_Exercise brief_. Using the listing below, please print exactly the lines from the one with "Select the gold gem tab" through the one with "Task: Click thread". Leave out every picture.

::::::::

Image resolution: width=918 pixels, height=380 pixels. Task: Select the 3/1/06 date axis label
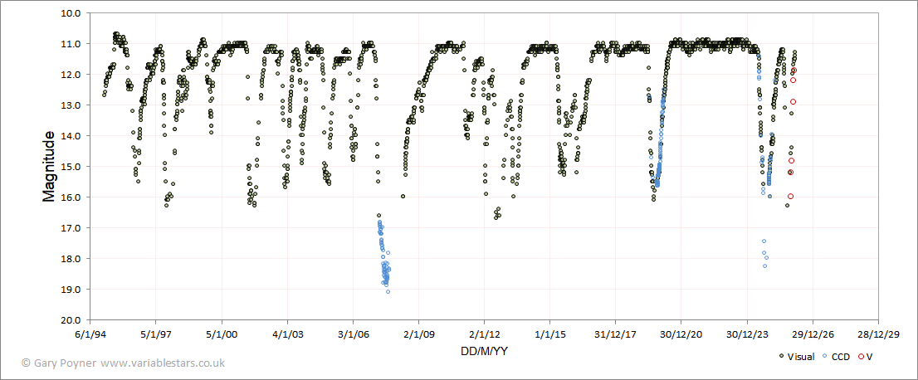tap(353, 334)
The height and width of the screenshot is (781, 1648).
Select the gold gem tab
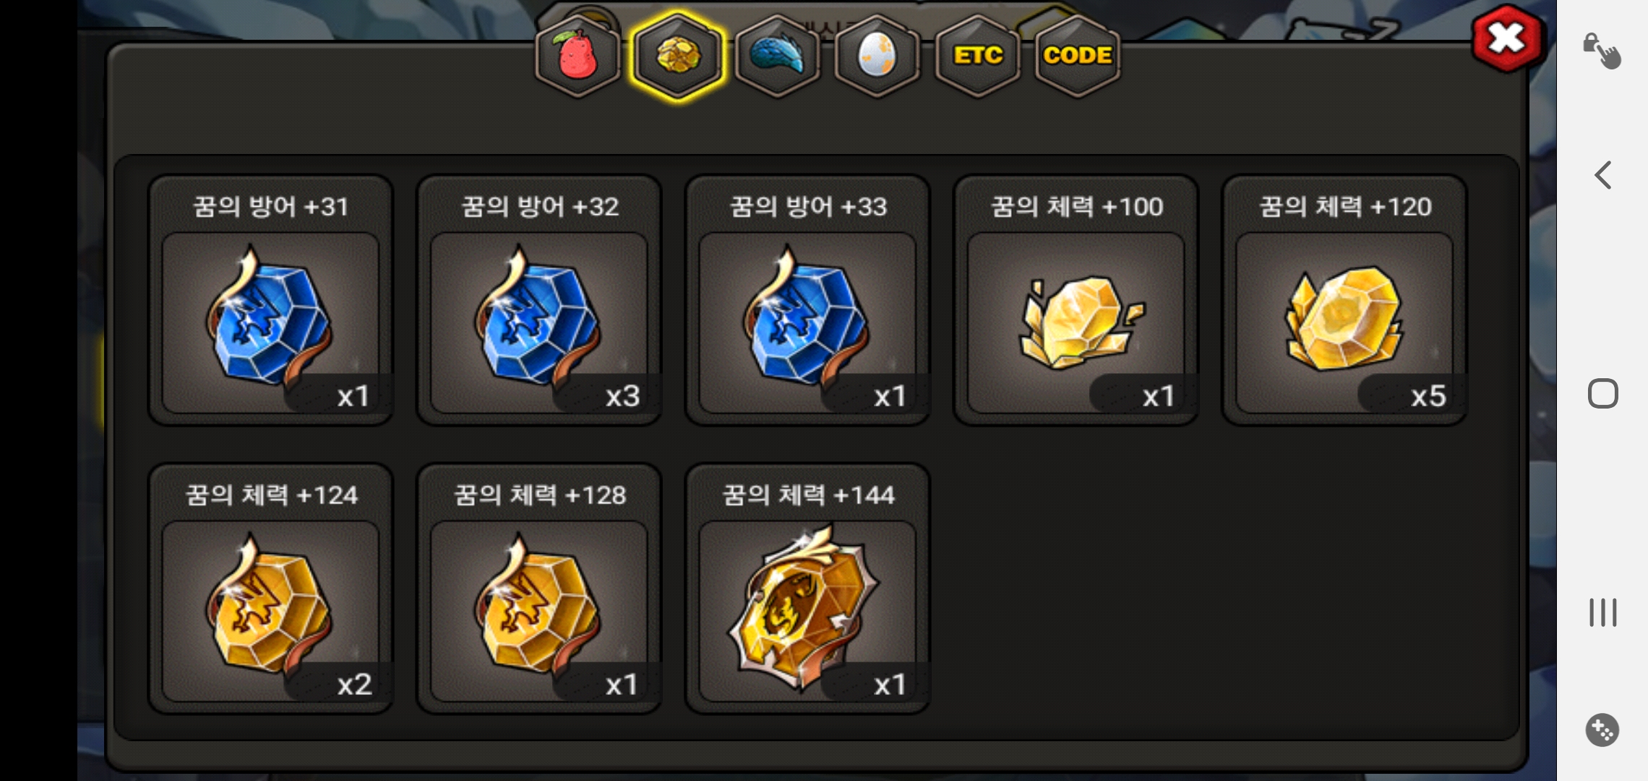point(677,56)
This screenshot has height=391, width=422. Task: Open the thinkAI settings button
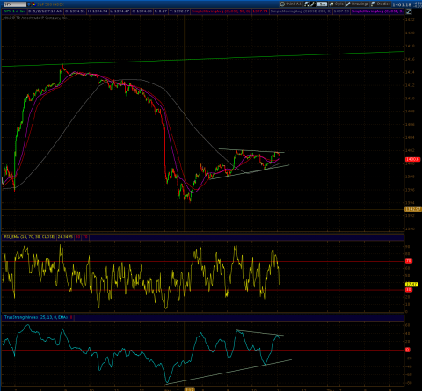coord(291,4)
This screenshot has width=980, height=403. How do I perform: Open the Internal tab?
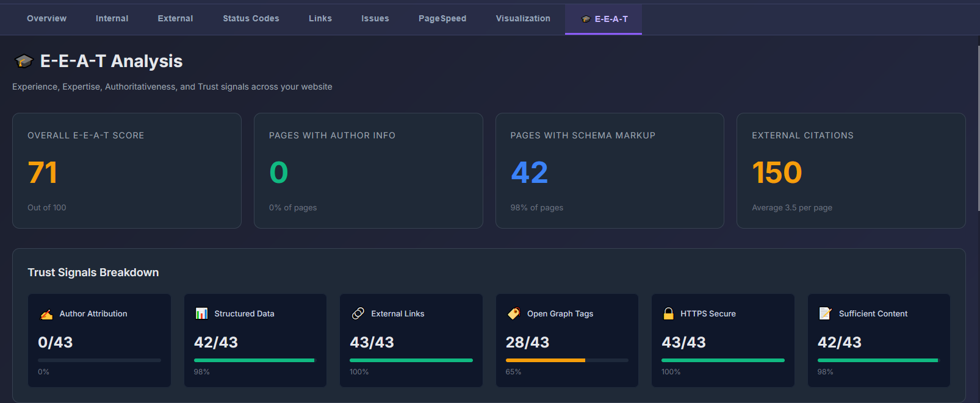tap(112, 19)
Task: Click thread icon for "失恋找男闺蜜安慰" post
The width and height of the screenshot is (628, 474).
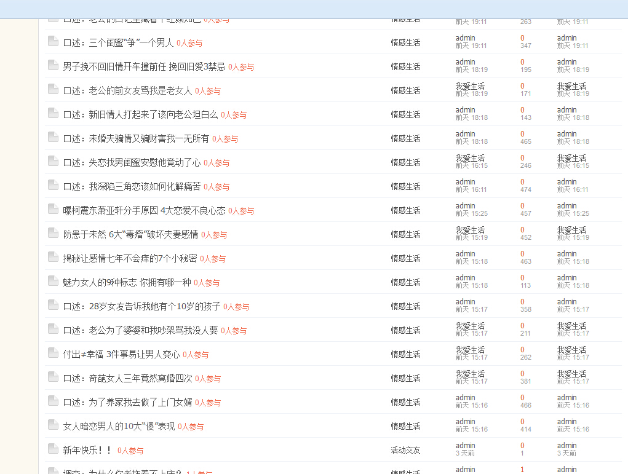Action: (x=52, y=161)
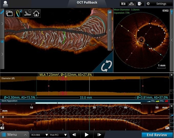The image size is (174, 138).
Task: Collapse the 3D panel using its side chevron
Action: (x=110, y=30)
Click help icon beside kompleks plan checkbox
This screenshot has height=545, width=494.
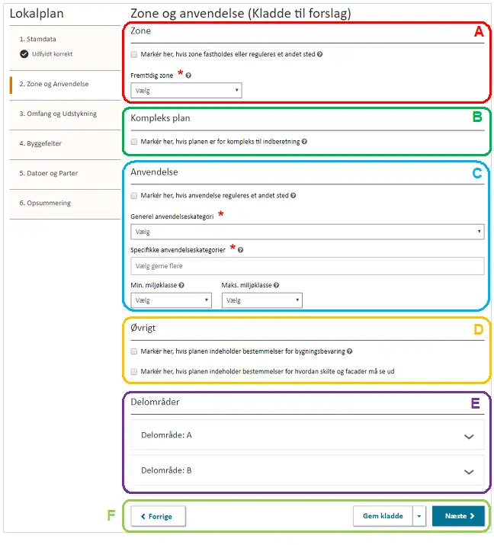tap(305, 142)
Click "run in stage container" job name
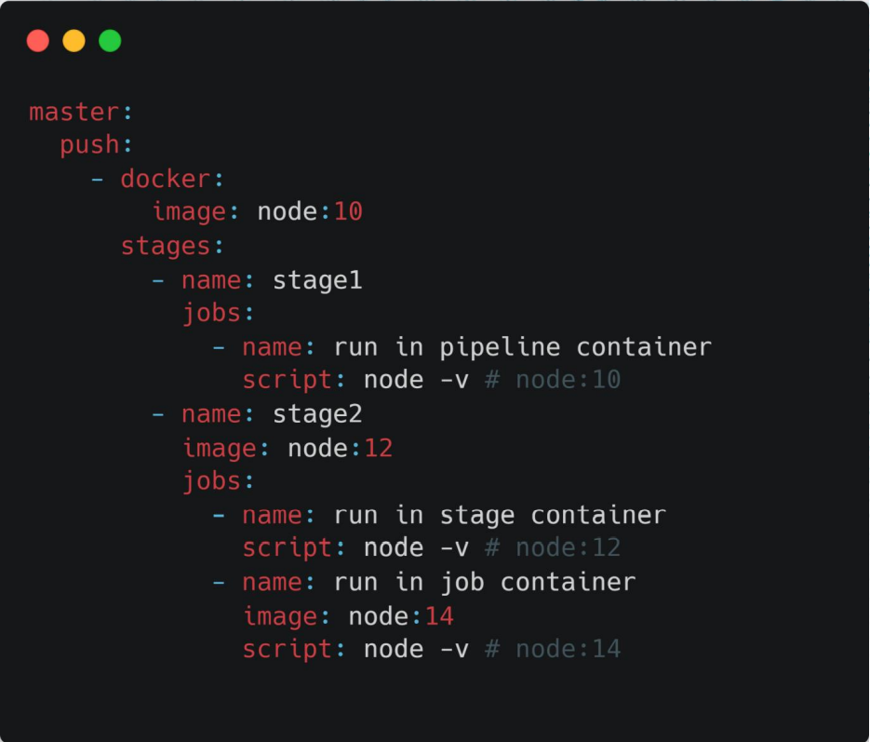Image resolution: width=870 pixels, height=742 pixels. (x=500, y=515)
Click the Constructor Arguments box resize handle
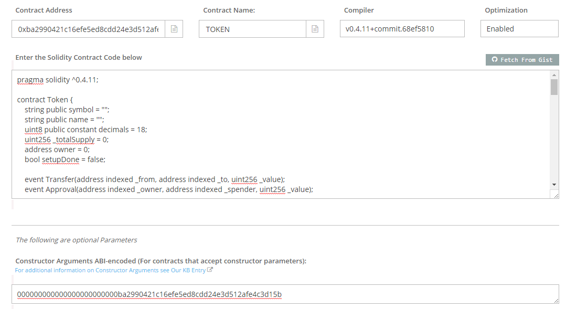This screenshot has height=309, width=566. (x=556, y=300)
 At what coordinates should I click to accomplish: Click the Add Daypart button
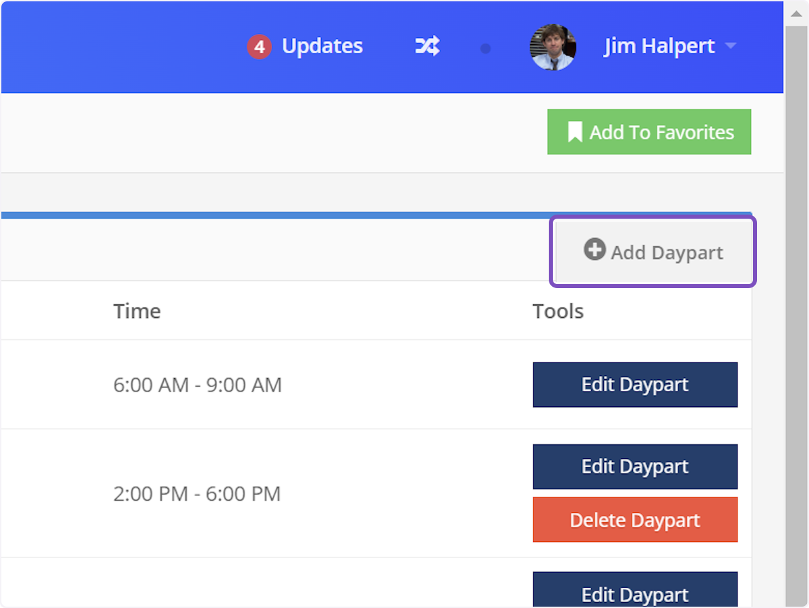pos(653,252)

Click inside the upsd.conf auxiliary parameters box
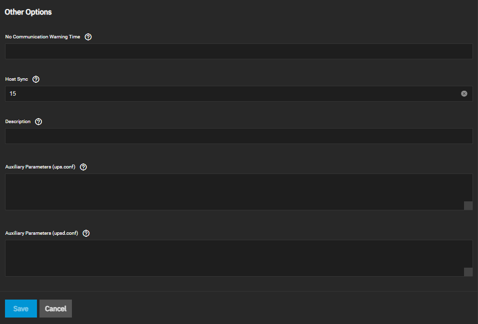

::::::::

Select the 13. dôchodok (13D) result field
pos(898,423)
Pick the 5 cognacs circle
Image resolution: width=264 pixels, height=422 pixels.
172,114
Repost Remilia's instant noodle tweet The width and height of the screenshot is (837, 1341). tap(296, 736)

::::::::

_Response below_.
Select the gold gem tab
point(677,56)
This screenshot has height=391, width=422. Task: Open the thinkAI settings button
coord(291,4)
This screenshot has width=980, height=403. How do I perform: Open the Internal tab?
tap(112, 19)
Task: Click thread icon for "失恋找男闺蜜安慰" post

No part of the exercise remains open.